# AARoadWatch:M9 Kilcullen to Carlow will open on Monday 21st December 2009!



## Mpsox (15 Dec 2009)

Purely an FYI for anyone travelling south for Christmas or anyone who commites into Dublin daily from Kilkenny/Carlow etc

http://www.aaroadwatch.ie/traffic/story.asp?id=99492
I will never, never, never, never, never, never, never, never have to drive through Castledermott or get stuck in traffic there after this week. Santa has come early for me

The fact that Kildare Co. Co. are digging up Casteldermot and causing 45-60 minute traffic delays a week before they open the bypass of it is of course another story


----------



## Leo (15 Dec 2009)

*Re: M9 Kilcullen to Carlow opening date announced !!!!!!!!!!!!*

Sweet, thanks Mpsox.
Leo


----------



## Armada (15 Dec 2009)

*Re: M9 Kilcullen to Carlow opening date announced !!!!!!!!!!!!*

Woo Hoo


----------



## gebbel (16 Dec 2009)

*Re: M9 Kilcullen to Carlow opening date announced !!!!!!!!!!!!*

Another major improvement in our road network...the only good thing to come out of the boom years....notwithstanding the high cost and late delivery etc.


----------



## terrysgirl33 (17 Dec 2009)

*Re: M9 Kilcullen to Carlow opening date announced !!!!!!!!!!!!*

Drat, it's been postponed until sometime in January...  (follow original link)


----------



## Towger (17 Dec 2009)

*Re: M9 Kilcullen to Carlow opening date announced !!!!!!!!!!!!*

According to Newstalk the local FF gombeenman wanted it to remain closed, as its opening would effect Christmas traffic to a number of local businesses.


----------



## Ron Burgundy (17 Dec 2009)

*Re: M9 Kilcullen to Carlow opening date announced !!!!!!!!!!!!*

Sean Power.........local TD is the man to blame and contact with your compaints.
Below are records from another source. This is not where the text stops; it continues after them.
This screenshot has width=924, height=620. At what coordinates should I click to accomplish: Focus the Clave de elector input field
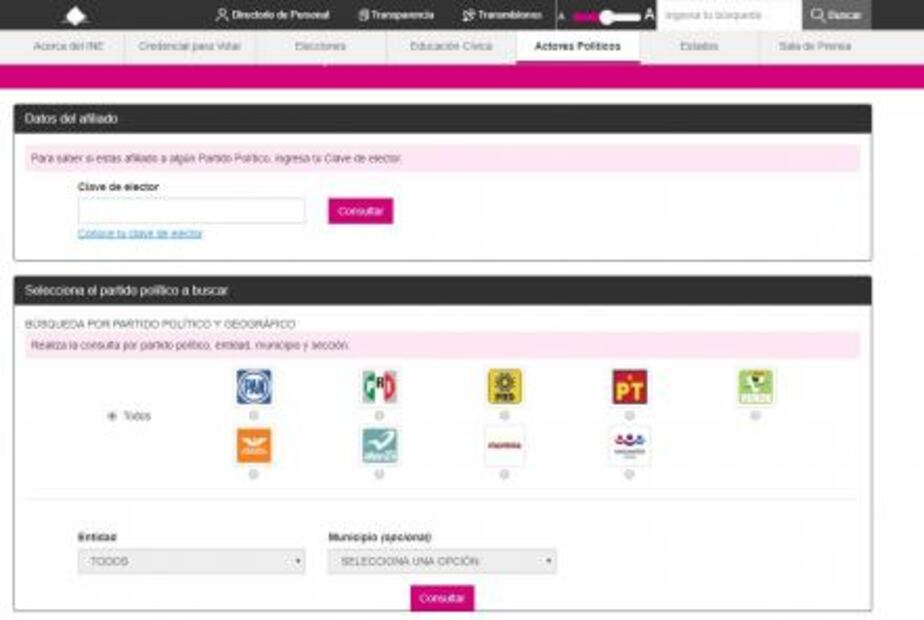191,211
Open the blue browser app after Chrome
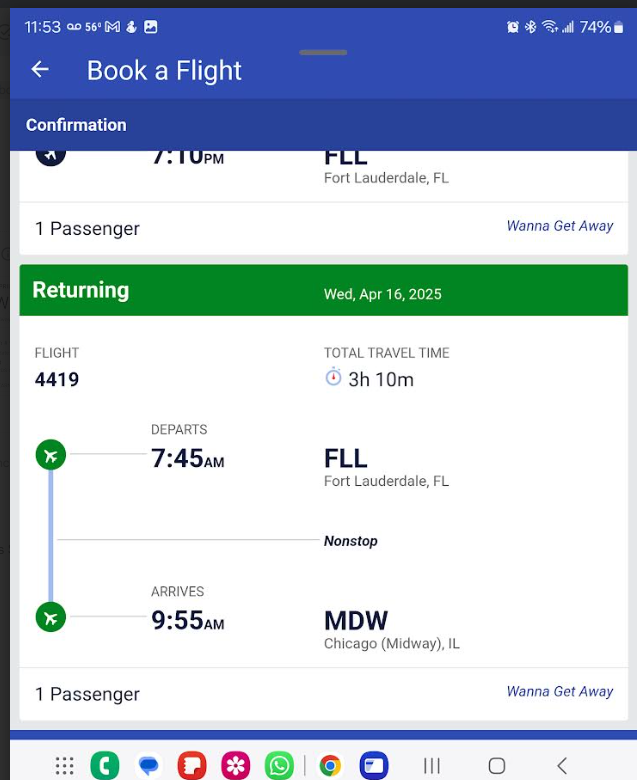This screenshot has height=780, width=637. point(374,765)
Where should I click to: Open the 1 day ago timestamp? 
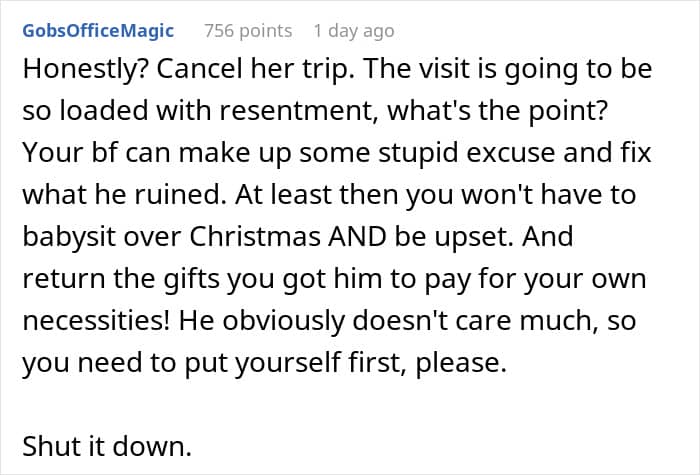coord(354,31)
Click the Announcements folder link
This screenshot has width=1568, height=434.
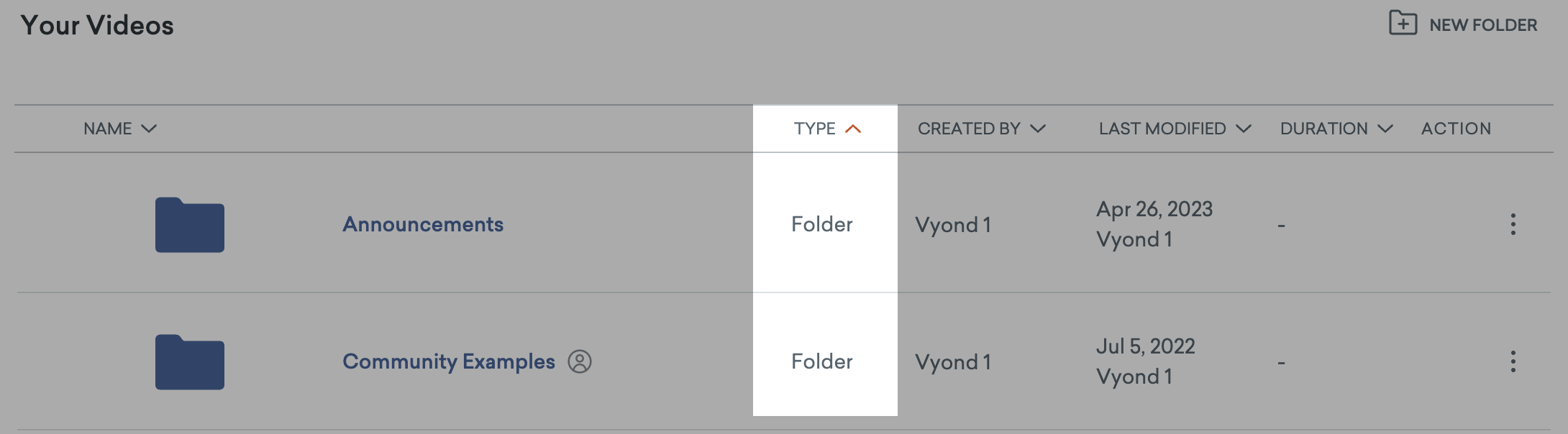(423, 224)
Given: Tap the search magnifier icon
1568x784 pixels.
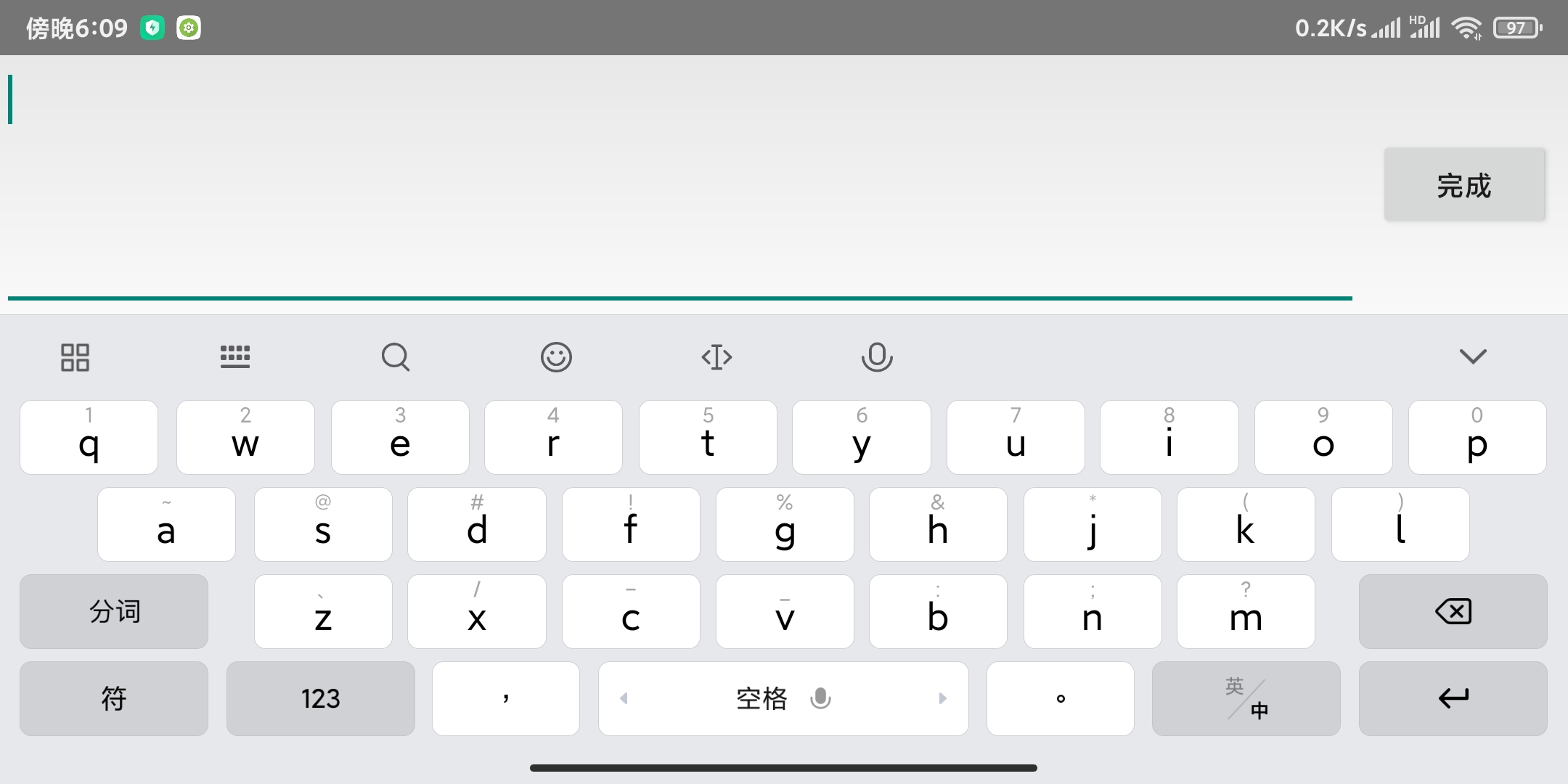Looking at the screenshot, I should (396, 357).
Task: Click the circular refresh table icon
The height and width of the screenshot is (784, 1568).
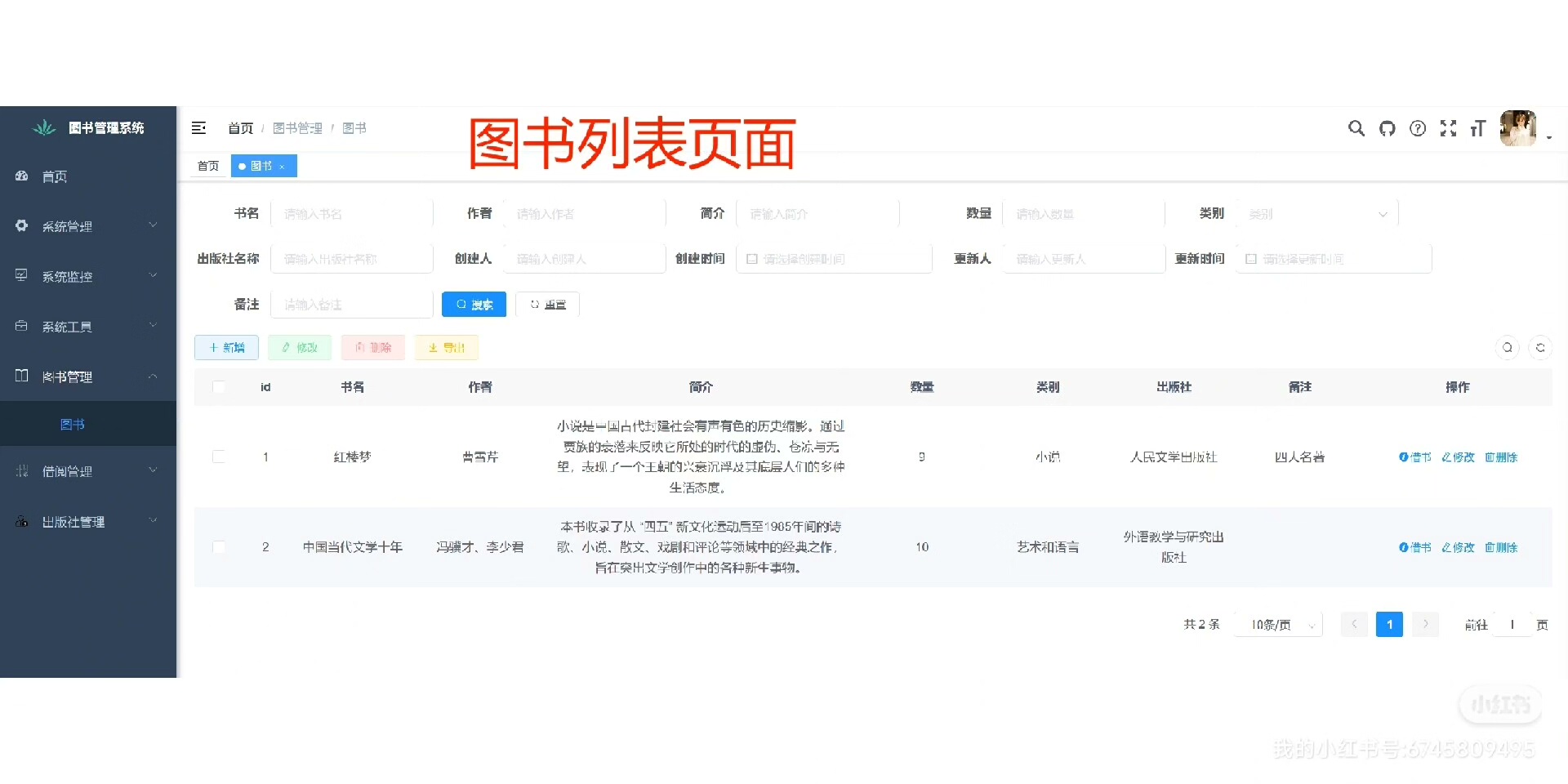Action: tap(1539, 348)
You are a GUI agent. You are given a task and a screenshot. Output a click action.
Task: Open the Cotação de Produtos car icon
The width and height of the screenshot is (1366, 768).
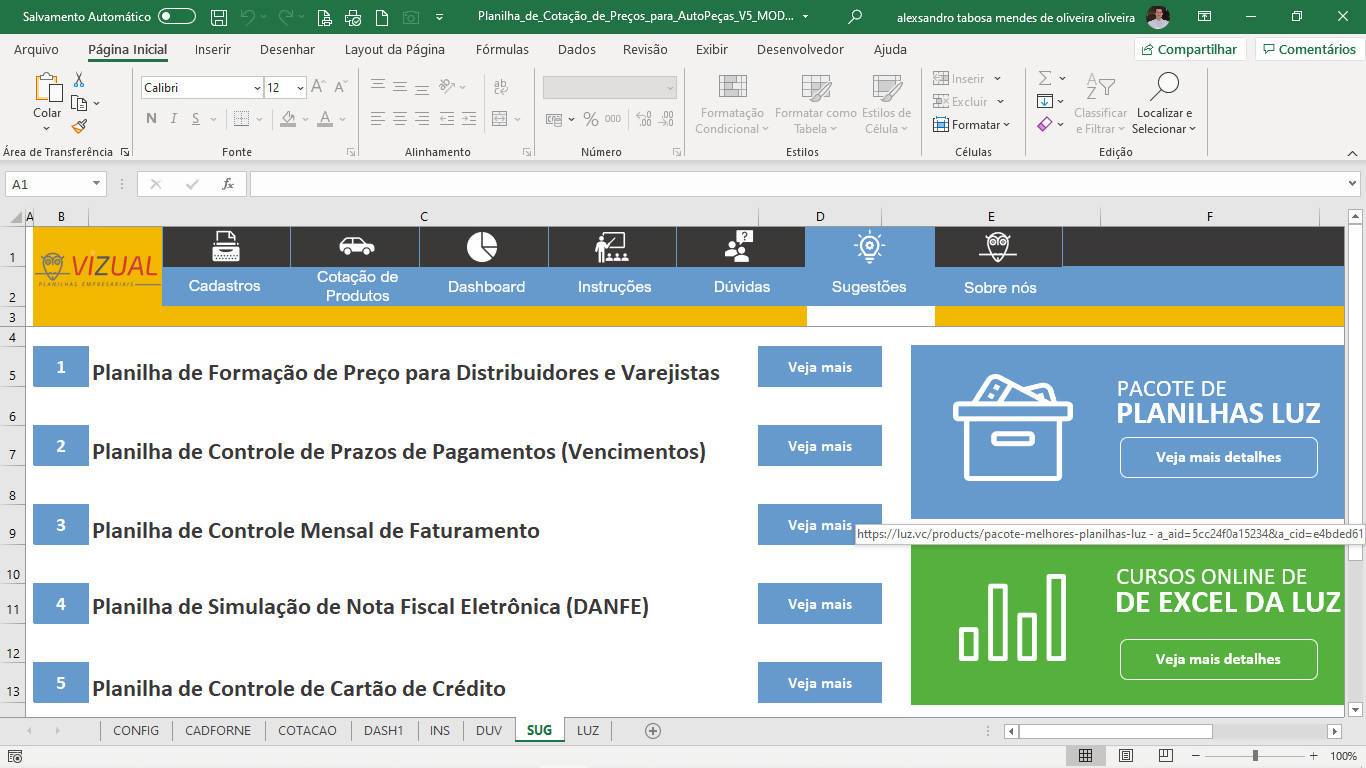356,246
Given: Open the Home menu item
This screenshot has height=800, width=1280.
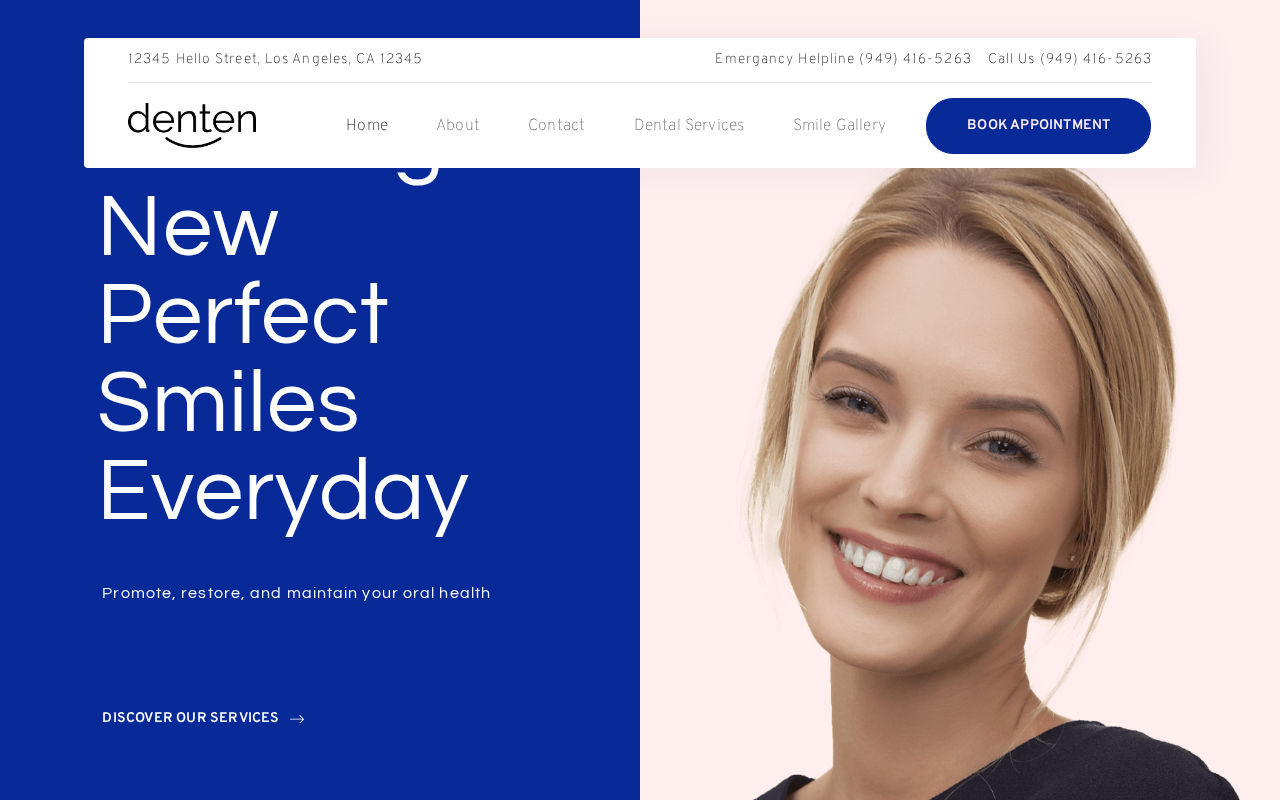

He lobbied the minister and said he drove it and it wasn't ready to open???? WTF is he an engineer ?


----------



## Red (17 Dec 2009)

*Re: M9 Kilcullen to Carlow opening date announced !!!!!!!!!!!!*

Is this for real ?
Has opening been been postponed on the back of some lobbying ?
Who do I need to lobby to get road opened as planned next week ??


----------



## Ron Burgundy (17 Dec 2009)

*Re: M9 Kilcullen to Carlow opening date announced !!!!!!!!!!!!*

Ring Sean Power's office.

He is the local Td who pushed for this.

*Contact Details *
Main Street, Newbridge, Co Kildare.
*Tel:* 045-432289
*Fax:* 045-435380
Dáil Éireann, Leinster House, Dublin 2. 
*Tel: *(01) 6183206 or (01) 6184068


----------



## CMCR (17 Dec 2009)

*Re: M9 Kilcullen to Carlow opening date announced !!!!!!!!!!!!*

The road opening is now going ahead.


----------



## Claire1956 (17 Dec 2009)

*Re: M9 Kilcullen to Carlow opening date announced !!!!!!!!!!!!*

After reading this entry this morning I rang Kildare Co. Co., the NRDO and the Dept of Transport to get an answer as I was gutted it would not open on Mon next. No-one could give me an answer as to why it was being postponed......... - but CMCR that latest news is the best Crimbo present I could get!!!


http://www.breakingnews.ie/ireland/u-turn-on-motorway-opening-date-438654.html


----------



## roro123 (18 Dec 2009)

Ah Ireland, Ireland, still the same, the benefits to many held to ransom by the few..........


----------



## Mpsox (18 Dec 2009)

I was in London yesterday when my wife rang me to tell me about the delay in opening, to say I was speechless was an understatement

Regrettably this was an example of gombeen politics at it's worst. When I got in late last night and switched on the telly, Val Falvey TD was on, it seemed scarily realistic. If Brian Cowen was a true leader, he'd sack Noel Dempsey today, instead this incompetent fool will stay in his position. 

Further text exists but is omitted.